I marines sono esattamente come ce li si aspetta. Li ho amati in Aliens Scontro Finale, mi hanno fatto pena in Starship Troopers, sono stato il loro avatar in decine di videogiochi, ma su Pandora non ho provato nulla per loro: un pupazzo di gomma di G.I. Joe anni’60 ha più anima di questi personaggi caricaturali di mercenari senza cervello e senza scrupoli. L’intelligenza (artificiale) e le reazioni dei marines del videogioco HALO sono identicamente prevedibili a quella di questi marines di James Cameron, ma da un film mi attendo di più che da un videogioco. La caratterizzazione e profondità dei personaggi è a livelli di un buon videogioco, ma non è un complimento visto che come mezzo per “raccontare storie” il videogioco è molto giovane, come il cinema all’epoca dei Fratelli Lumiere. Avrei preferito qualche taglio in più alle spettacolari passeggiate su Pandora e investire quelle risorse economiche e creative sui personaggi per renderli più sfaccettati, più psicologicamente articolati, più emotivamente coinvolgenti, più…umani. Il tentativo di Cameron di fare parlare gli umani con gli alieni è lodevole, di solito l’incontro tra due mondi è sempre pretesto per “darsele di santa ragione” e, per lo meno, questo è un raro caso in cui gli Space Invaders da eliminare a colpi di cannoncino siamo noi umani. Lo stupendo film Soldato Blu (che coincidenza di colore…) ha avuto il coraggio di invertire le parti tra i soliti “buoni e cattivi”, Avatar ha fatto lo stesso per i film di fantascienza.
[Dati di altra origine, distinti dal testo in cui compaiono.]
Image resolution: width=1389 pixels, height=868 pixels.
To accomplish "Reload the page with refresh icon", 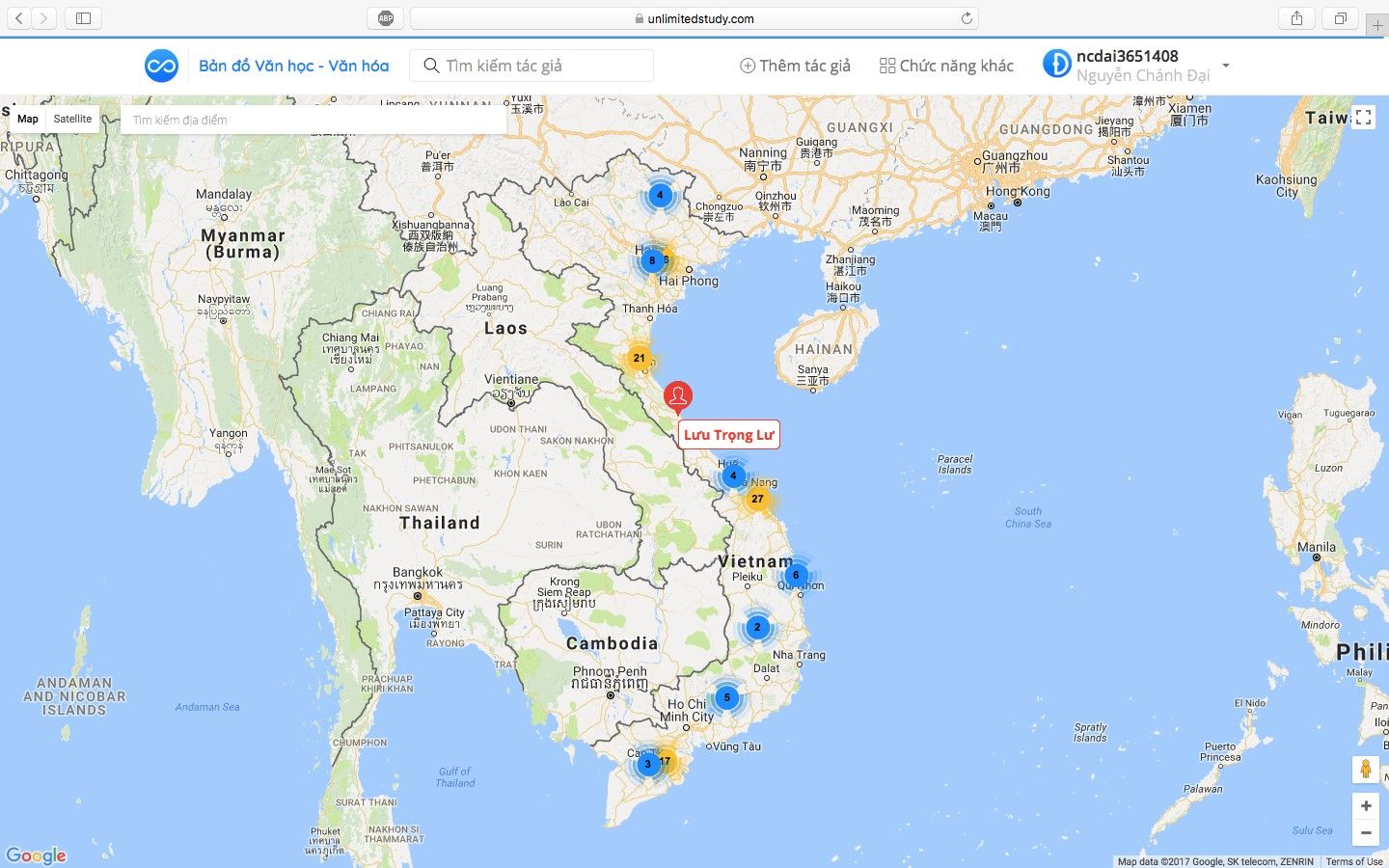I will 967,18.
Ciò ha fatto gongolare di soddisfazione il piccolo Claudio che, come ai tempi dei giochi a indiani-e-cauboi coi soldatini di plastica, faceva sistematicamente accerchiare il 7°Cavalleria da un numero davvero spropositato di pellerossa e li faceva sterminare fino all’ultimo soldatino, incluso George Armstrong Custer e John Wayne. Un senso di rivincita e giustizia divina come se alla Finale di Coppa del Mondo la nazionale di calcio del Sierra Leone vincesse 2 a 0 contro il Brasile. Pura fantascienza…come Avatar, appunto.
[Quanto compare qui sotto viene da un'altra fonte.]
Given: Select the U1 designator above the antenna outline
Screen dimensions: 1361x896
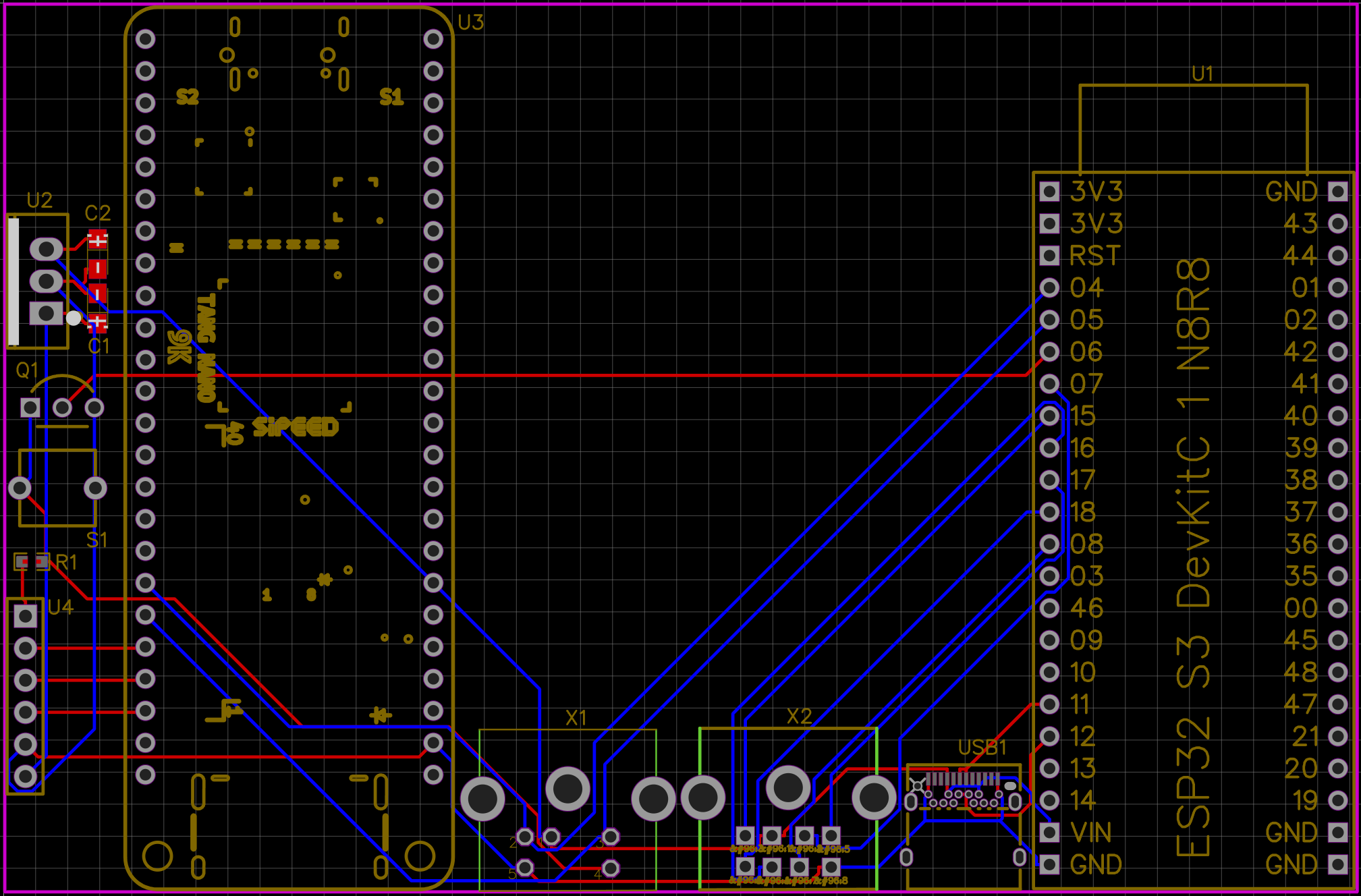Looking at the screenshot, I should point(1202,74).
Avatar è un film di fantascienza (e lo sottolineo) che vale la pena di vedere anche se la fantascienza non è il proprio genere preferito, a patto di volersi liberare per 3 ore di eventuali pregiudizi sul genere: è una vista su quello che può essere il prossimo futuro del Cinema, a quello che potrà essere con il 3D. Sinceramente spero non sia l’unica “idea” delle major cinematografiche per risollevare le sorti “economiche” di tale forma di intrattenimento, perché terminato l’effetto stupefacente dello “UaU” iniziale, il “down” seguente ti lascia molto peggio di quanto stavi prima di assumere la dose di droga. E se pensi si stare male e farti di droga per stare meglio, stai davvero molto peggio di quanto tu creda. Il film “dopato” in 3D ha sul pubblico pagante-ben-10-euro l’effetto del metadone sul tossicomane, se i contenuti latitano, se i personaggi sono piatti come la fila di bambini ritagliati da un foglio di carta, se il coinvolgimento emotivo è pari a quello di una partita a morra cinese (con tutto il rispetto per i giochi del popolo cinese).

Ciò che mi ha davvero e-moziona-to di Avatar è il pensare ai ragazzi di oggi, al bambino di 9 anni di oggi come Claudio a 9 anni alla proiezione di Guerre Stellari (Star Wars). Tutti quelli che sono stati folgorati da Lucas e da Skywalker &Co., quelli che sentono un brivido percorrergli tutta la schiena quando ascoltano il suono di un Tie-Fighter sanno di cosa parlo. I bambini di 9 anni oggi hanno provato la stessa cosa con Avatar?…Questi bambini di 9 anni quando avranno 41 anni come chi scrive A QUALE MERAVIGLIA assisteranno? Facendo due rapidi conti, 41-9=32, 41+32=73, fiuuuuuu<sospiro di sollievo>….meno male, se il Signore assiste questa carcassa e se l’Istat non ha preso una cantonata sulla vita media maschile, vorrà dire che potrò vederlo anche io! Prenoto i biglietti. Qualunque COSA sia, sarà un vero spettacolo.